- **WHAT THE EXERCISE ASKS**:
Transfer into your answer the lines starting at the one that contains "You are a computer-use" and ending at the one that contains "Action: 202,127", requests included, with 126 added to every coordinate in the answers. Leave the pictures out.
———
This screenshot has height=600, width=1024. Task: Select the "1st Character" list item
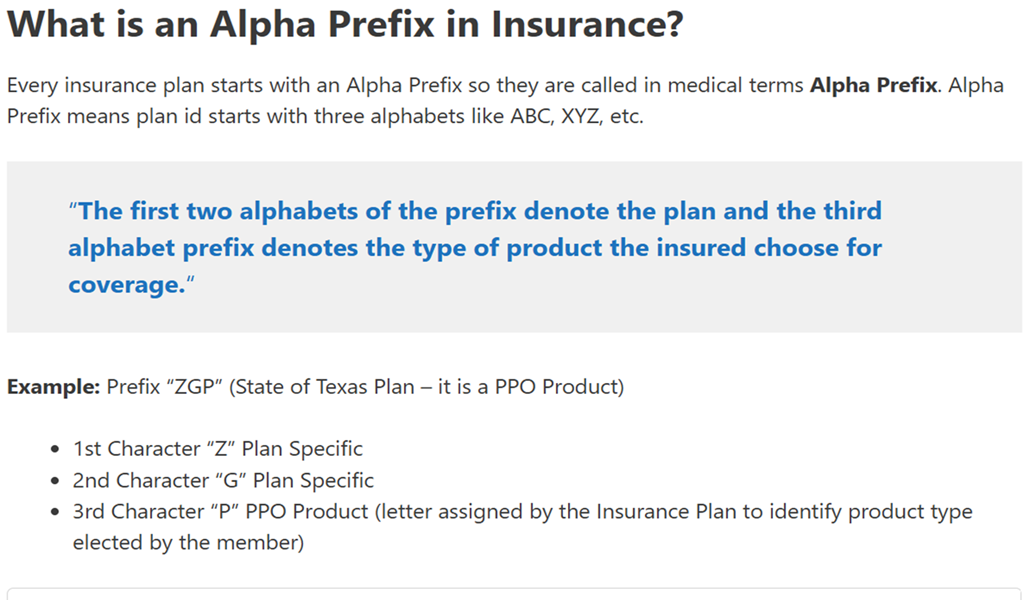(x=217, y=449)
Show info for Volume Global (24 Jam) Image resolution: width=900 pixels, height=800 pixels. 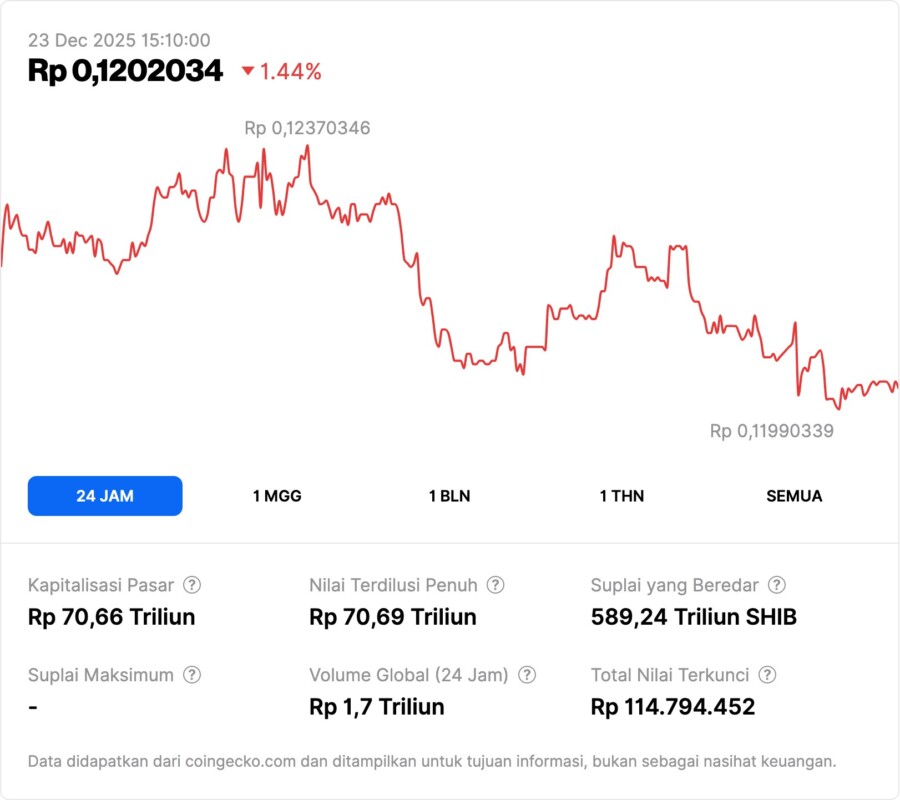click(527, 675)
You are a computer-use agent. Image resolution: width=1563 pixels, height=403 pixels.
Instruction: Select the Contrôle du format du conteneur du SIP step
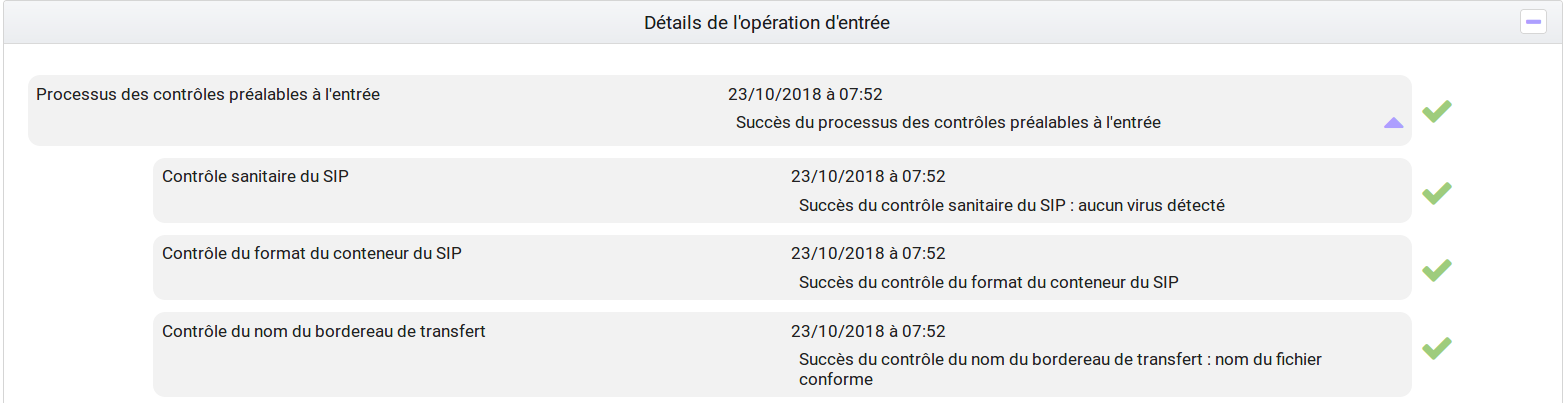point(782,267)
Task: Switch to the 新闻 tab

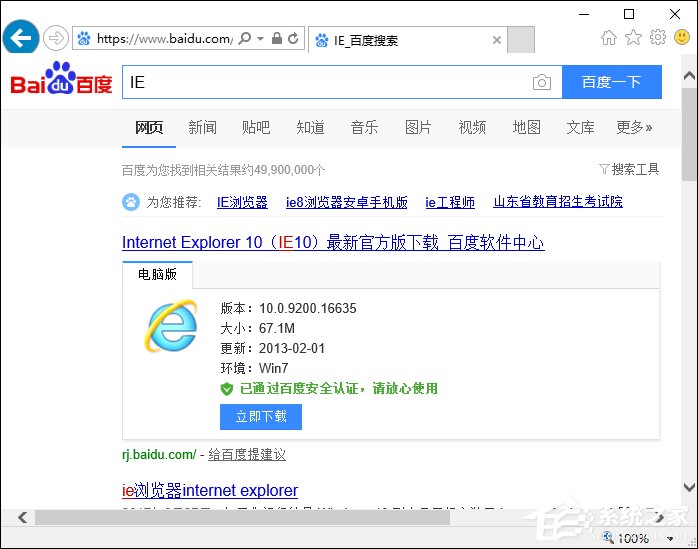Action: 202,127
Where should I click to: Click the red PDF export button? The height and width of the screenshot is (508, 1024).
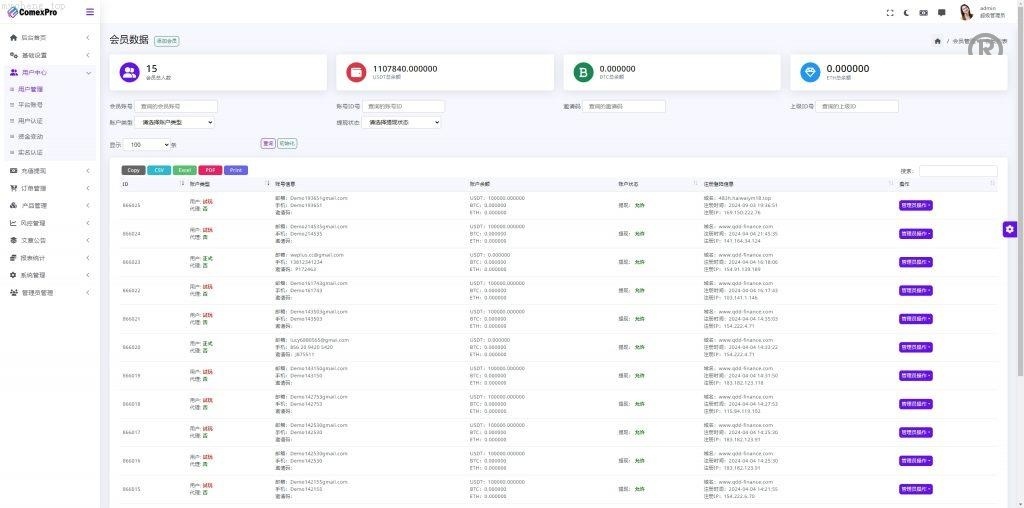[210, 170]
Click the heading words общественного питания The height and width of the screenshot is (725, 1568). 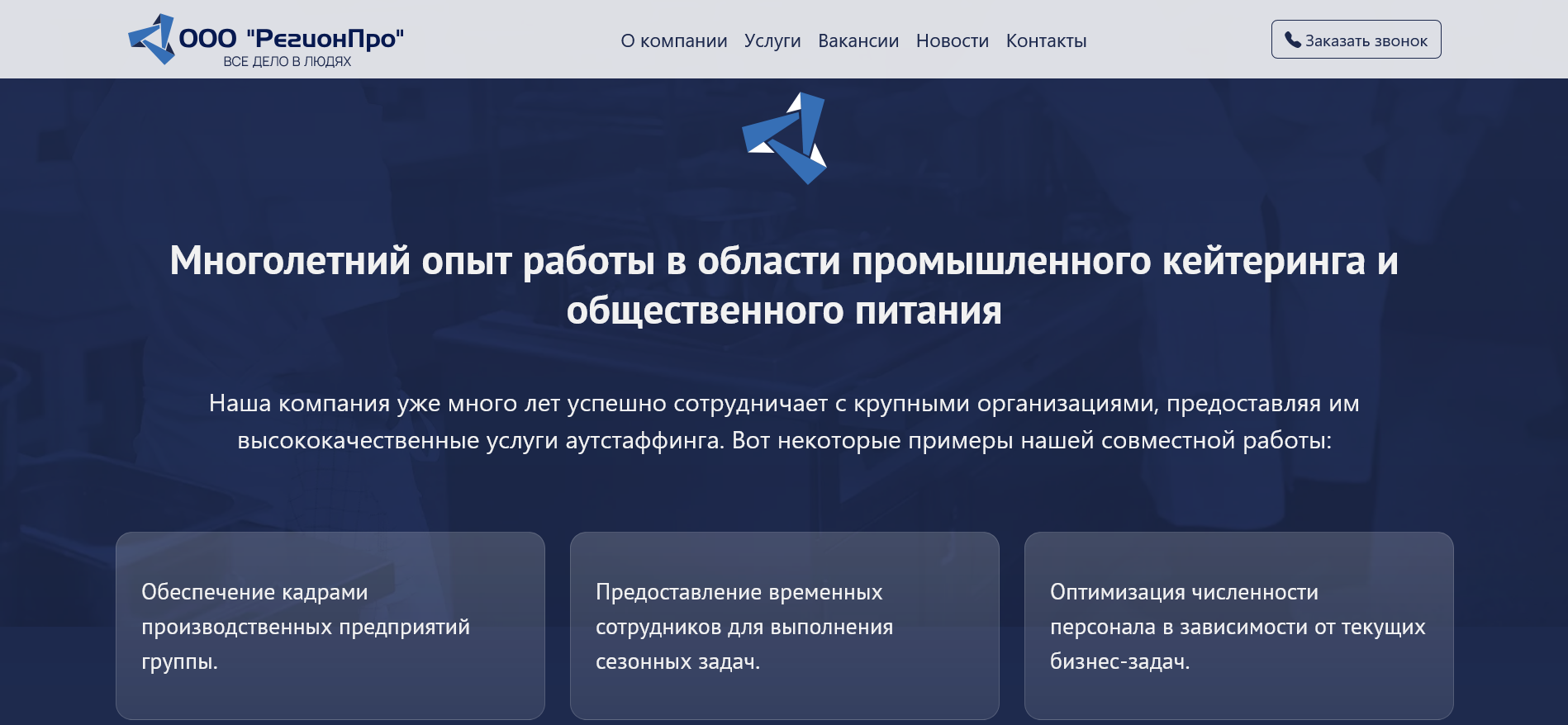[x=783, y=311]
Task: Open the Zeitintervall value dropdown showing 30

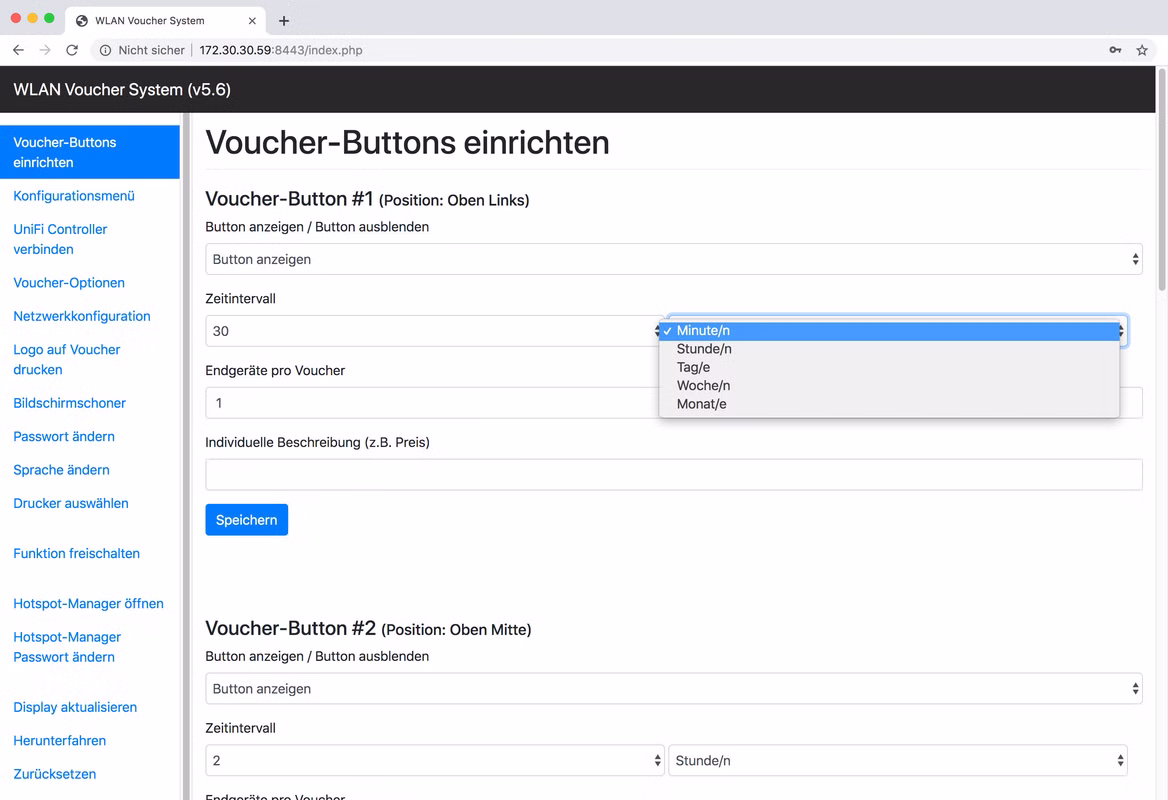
———
- **CORRECT RESULT**:
You are a computer-use agent. Image resolution: width=1563 pixels, height=403 pixels.
Instruction: Select the Contrôle du format du conteneur du SIP step
point(908,393)
Task: Switch to the 新闻 tab

Action: 328,253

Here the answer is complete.